HIPAA PATIENT ACKNOWLEDGEMENT
I understand that, under the Health Insurance Portability & Accountability Act of 1996 (HIPAA), I have certain rights to privacy regarding my protected health information. I understand that this information can and will be used to:
- Conduct, plan and direct my treatment and follow-up among the multiple healthcare providers who may be involved in that treatment directly and indirectly.
- Obtain payment from third-party payers.
- Conduct normal healthcare operations such as quality assessments and physician certifications.
I have been informed by you of your NOTICE OF PRIVACY PRACTICES, which contains a more complete description of the uses and disclosures of my health information.
I have been given the right to review such NOTICE OF PRIVACY PRACTICES prior to signing this consent.
I understand that this organization has the right to change its NOTICE OF PRIVACY PRACTICES from time to time and that I may contact this organization or refer to www.reispediatrics.com at any time to obtain a current copy of the NOTICE OF PRIVACY PRACTICES.

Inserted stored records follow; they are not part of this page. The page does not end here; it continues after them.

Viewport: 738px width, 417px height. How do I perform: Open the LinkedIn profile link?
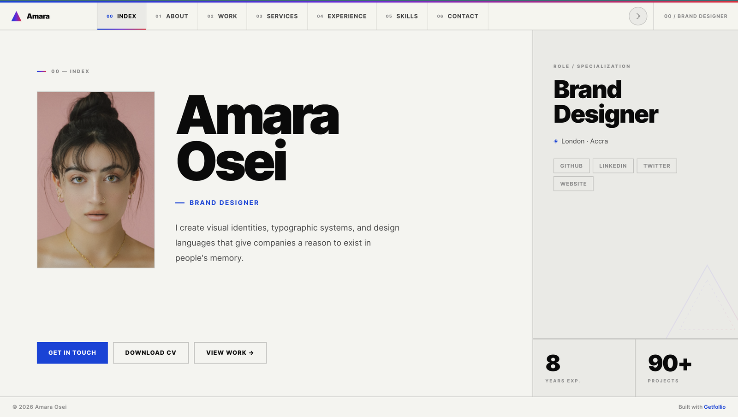coord(613,166)
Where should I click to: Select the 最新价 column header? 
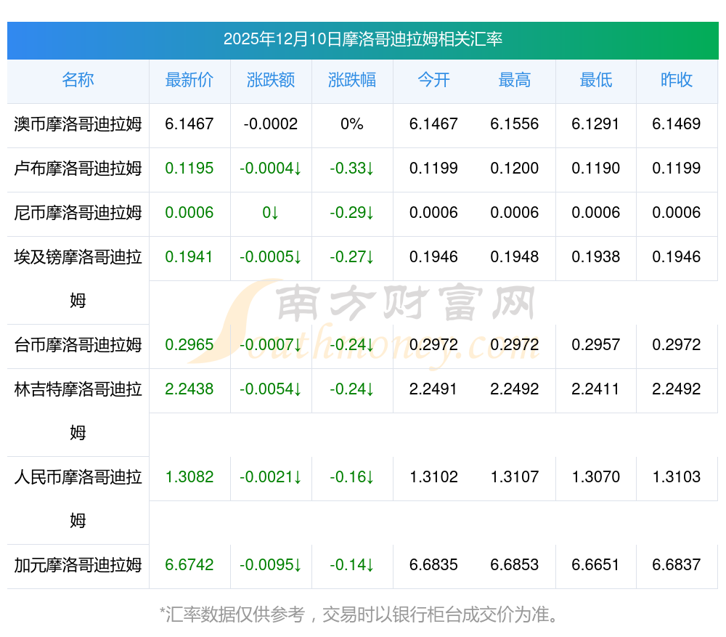point(189,81)
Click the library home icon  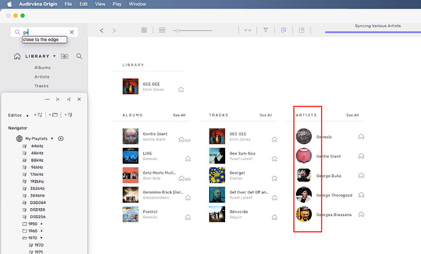click(x=17, y=56)
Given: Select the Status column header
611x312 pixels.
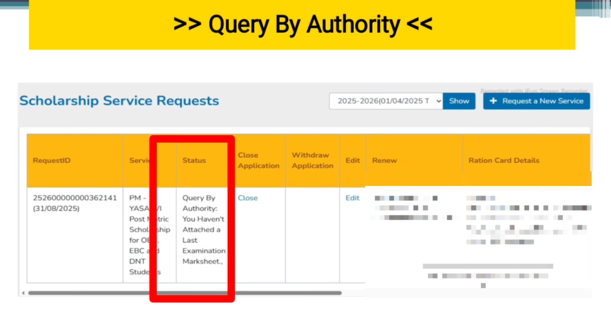Looking at the screenshot, I should click(194, 160).
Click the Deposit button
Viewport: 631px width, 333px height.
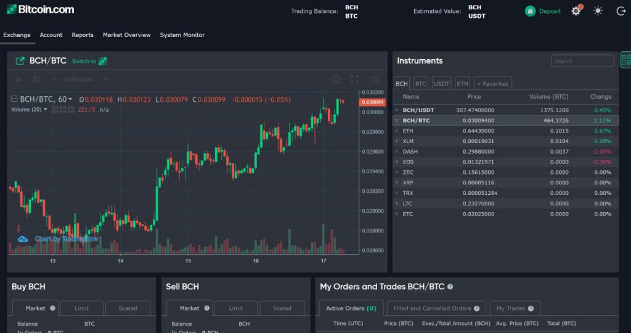tap(543, 11)
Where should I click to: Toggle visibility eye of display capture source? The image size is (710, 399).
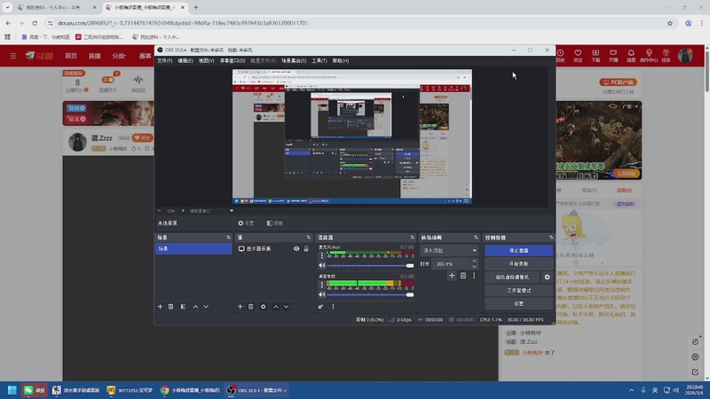tap(296, 249)
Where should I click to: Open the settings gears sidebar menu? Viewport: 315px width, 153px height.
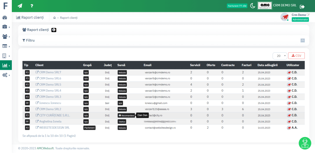5,75
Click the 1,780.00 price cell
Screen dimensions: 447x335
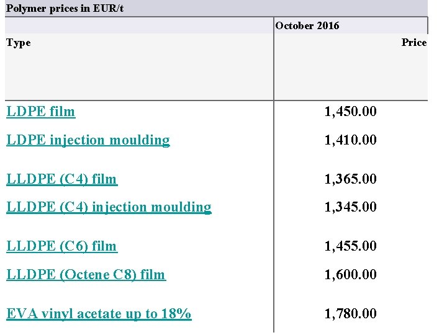[x=350, y=315]
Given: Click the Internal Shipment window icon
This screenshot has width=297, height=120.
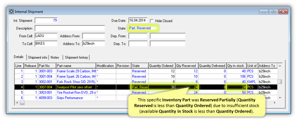Looking at the screenshot, I should pyautogui.click(x=11, y=12).
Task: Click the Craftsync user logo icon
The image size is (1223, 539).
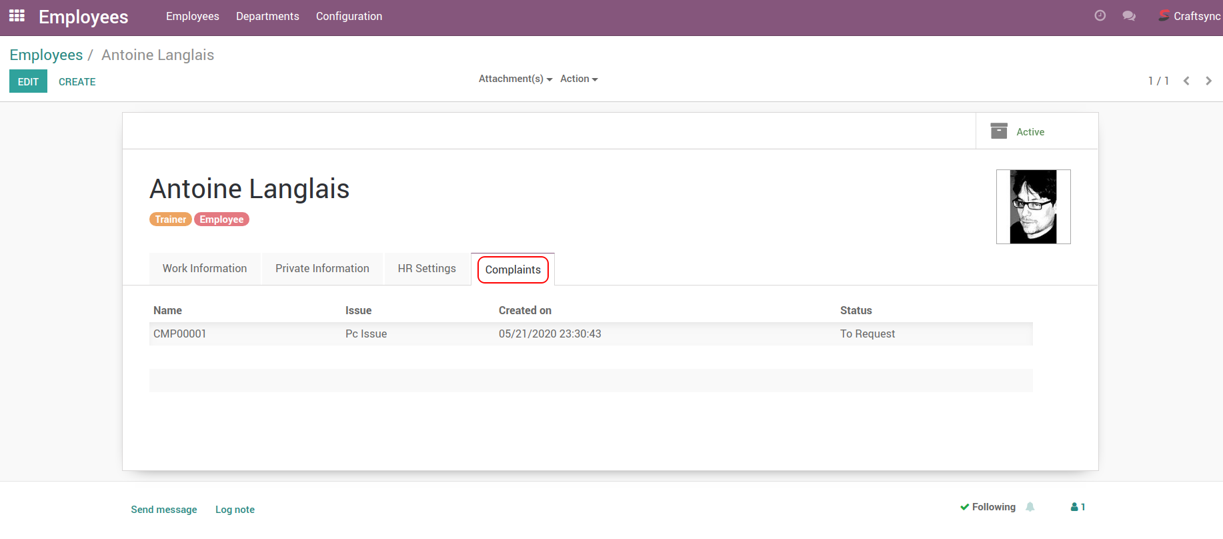Action: pyautogui.click(x=1164, y=16)
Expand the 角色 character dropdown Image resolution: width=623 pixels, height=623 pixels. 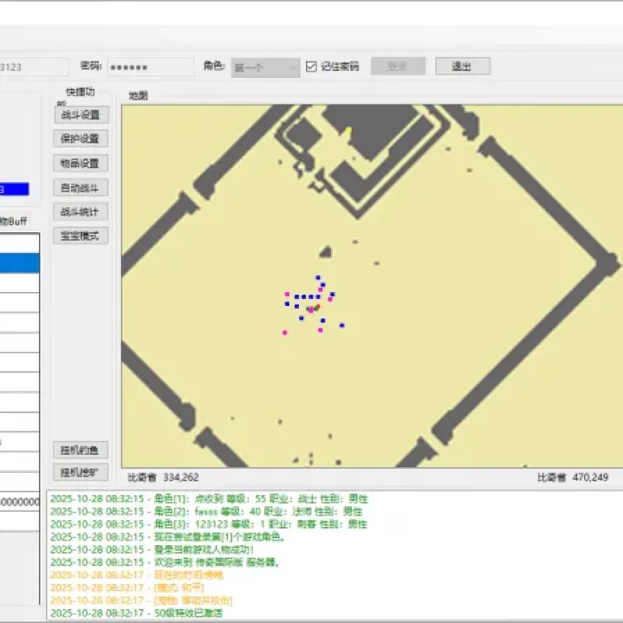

I understand that I may request in writing that you restrict how my private information is used or disclosed to carry out treatment payment or health care operations. I also understand you are not required to agree to my requested restrictions, but if you do agree then you are bound to abide by such restrictions. I understand that I may revoke this acknowledgment in writing at any time, except to the extent that you have taken action relying on this acknowledgment.
MEDICAL TREATMENT AUTHORIZATION
I understand that the information that I have given today is correct to the best of my knowledge. I also understand that it is my responsibility to inform this office of any changes in any information or the medical status of the minor child referred to on the signed agreement form. I authorize Reis Pediatrics to perform any and all forms of treatment, medication, and therapy with my informed consent in connection with the patient’s diagnosis and treatment plan. I also authorize Reis Pediatrics to perform or order any diagnostic procedure(s) and/or test(s) deemed appropriate to make a thorough diagnosis. I authorize Reis Pediatrics to administer such treatment, as they may deem necessary for the patient’s diagnosis and treatment. I certify that I have been made aware of the role and services offered by the physician, physician assistant and nurse practitioner and I consent to care by such providers. I understand that these services are voluntary and that I have the right to refuse these services.
Permission to Treat a Minor (Under age 18): In the event of an emergency and I cannot be contacted, I give my permission to Reis Pediatrics to treat my child in their office or appropriate treatment facility as required by the events of that emergency situation.
Assignment of Insurance Benefits: I hereby authorize payment of medical benefits directly to Reis Pediatrics. I further authorize the release of any medical information necessary for processing the insurance claim and any referral necessary for the care of the patient. I permit a copy of this authorization to be as valid as the original. I understand that all costs not paid by the insurance will become my responsibility unless otherwise prohibited by state or federal regulations. I understand that if I do not inform Reis Pediatrics of changes in my insurance coverage within 30 days from the date of service that I may be responsible for any charges incurred due to a delay in timely submission of charges.
MEDICARE LIFETIME AUTHORIZATION
If the patient is covered by Medicare/Medicaid, I certify that the information given by me in applying for payment under Title XVII of the Social Security Act is correct. I authorize any holder of medical information about the minor child named hereinabove to release to the Social Security Administration, it’s agencies, intermediaries, or carriers, any information needed for this or a related Medicare claim. I request that the payment of authorized benefits be made on the patient’s behalf I assign the benefit payable for physician services to Reis Pediatrics or the organization furnishing the services or authorize such physician or organization to submit a claim to Medicare for payment to me. I also authorize Reis Pediatrics or the organization to appeal any denial of benefits on the patient’s behalf.